> **Set exercise**: Copy the following lines exactly as they appear.

> **Dataset**:
▬▬▬
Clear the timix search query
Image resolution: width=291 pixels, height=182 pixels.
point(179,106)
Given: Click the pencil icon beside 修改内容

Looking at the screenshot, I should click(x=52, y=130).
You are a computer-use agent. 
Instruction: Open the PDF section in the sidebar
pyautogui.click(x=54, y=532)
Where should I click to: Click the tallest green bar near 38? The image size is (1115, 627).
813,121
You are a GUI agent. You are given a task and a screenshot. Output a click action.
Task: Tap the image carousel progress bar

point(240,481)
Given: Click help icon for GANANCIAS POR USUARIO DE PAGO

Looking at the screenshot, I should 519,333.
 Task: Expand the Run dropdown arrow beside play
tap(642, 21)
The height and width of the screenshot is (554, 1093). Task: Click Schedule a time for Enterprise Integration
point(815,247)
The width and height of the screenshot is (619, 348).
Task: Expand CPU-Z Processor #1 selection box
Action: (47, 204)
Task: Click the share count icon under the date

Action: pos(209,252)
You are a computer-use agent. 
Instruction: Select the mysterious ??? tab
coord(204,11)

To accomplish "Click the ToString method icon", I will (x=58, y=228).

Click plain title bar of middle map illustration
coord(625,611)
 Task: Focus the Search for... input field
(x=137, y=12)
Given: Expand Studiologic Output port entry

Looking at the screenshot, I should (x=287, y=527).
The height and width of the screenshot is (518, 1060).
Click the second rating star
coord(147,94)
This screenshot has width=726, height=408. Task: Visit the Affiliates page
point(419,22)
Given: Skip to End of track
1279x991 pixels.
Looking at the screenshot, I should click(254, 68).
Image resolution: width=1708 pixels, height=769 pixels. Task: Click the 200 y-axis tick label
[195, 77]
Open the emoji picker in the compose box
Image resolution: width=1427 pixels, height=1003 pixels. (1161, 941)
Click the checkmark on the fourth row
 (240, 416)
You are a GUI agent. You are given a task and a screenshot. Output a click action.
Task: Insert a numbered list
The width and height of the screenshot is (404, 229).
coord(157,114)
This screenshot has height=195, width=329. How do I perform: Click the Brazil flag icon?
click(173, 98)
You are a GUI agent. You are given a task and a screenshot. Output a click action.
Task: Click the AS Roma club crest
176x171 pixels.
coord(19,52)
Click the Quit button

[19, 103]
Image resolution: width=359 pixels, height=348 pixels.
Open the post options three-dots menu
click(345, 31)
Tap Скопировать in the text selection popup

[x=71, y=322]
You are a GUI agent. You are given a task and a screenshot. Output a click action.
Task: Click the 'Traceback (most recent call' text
▬▬▬
> **Expected answer**:
Clear the timix search query
Image resolution: width=291 pixels, height=182 pixels.
point(179,106)
Given: Click the pencil icon beside 修改内容

Looking at the screenshot, I should click(x=52, y=130).
You are a computer-use agent. 
Instruction: Open the PDF section in the sidebar
pyautogui.click(x=54, y=532)
Where should I click to: Click the tallest green bar near 38? The image size is (1115, 627).
813,121
You are a GUI agent. You are given a task and a screenshot. Output a click action.
Task: Tap the image carousel progress bar

point(240,481)
Given: Click help icon for GANANCIAS POR USUARIO DE PAGO

Looking at the screenshot, I should 519,333.
 Task: Expand the Run dropdown arrow beside play
tap(642, 21)
The height and width of the screenshot is (554, 1093). Task: Click Schedule a time for Enterprise Integration
point(815,247)
The width and height of the screenshot is (619, 348).
Task: Expand CPU-Z Processor #1 selection box
Action: (47, 204)
Task: Click the share count icon under the date

Action: pos(209,252)
You are a computer-use agent. 
Instruction: Select the mysterious ??? tab
coord(204,11)

To accomplish "Click the ToString method icon", I will (x=58, y=228).

Click plain title bar of middle map illustration
coord(625,611)
 Task: Focus the Search for... input field
(x=137, y=12)
Given: Expand Studiologic Output port entry

Looking at the screenshot, I should (x=287, y=527).
The height and width of the screenshot is (518, 1060).
Click the second rating star
coord(147,94)
This screenshot has width=726, height=408. Task: Visit the Affiliates page
point(419,22)
Given: Skip to End of track
1279x991 pixels.
Looking at the screenshot, I should click(254, 68).
Image resolution: width=1708 pixels, height=769 pixels. Task: Click the 200 y-axis tick label
[195, 77]
Open the emoji picker in the compose box
Image resolution: width=1427 pixels, height=1003 pixels. (1161, 941)
Click the checkmark on the fourth row
 (240, 416)
You are a GUI agent. You are given a task and a screenshot. Output a click action.
Task: Insert a numbered list
The width and height of the screenshot is (404, 229).
coord(157,114)
This screenshot has height=195, width=329. How do I perform: Click the Brazil flag icon?
click(173, 98)
You are a GUI agent. You are given a task and a screenshot. Output a click action.
Task: Click the AS Roma club crest
176x171 pixels.
coord(19,52)
Click the Quit button

[19, 103]
Image resolution: width=359 pixels, height=348 pixels.
Open the post options three-dots menu
click(345, 31)
Tap Скопировать in the text selection popup

[x=71, y=322]
You are a GUI agent. You are given a task and a screenshot. Output a click action.
Task: Click the 'Traceback (most recent call' text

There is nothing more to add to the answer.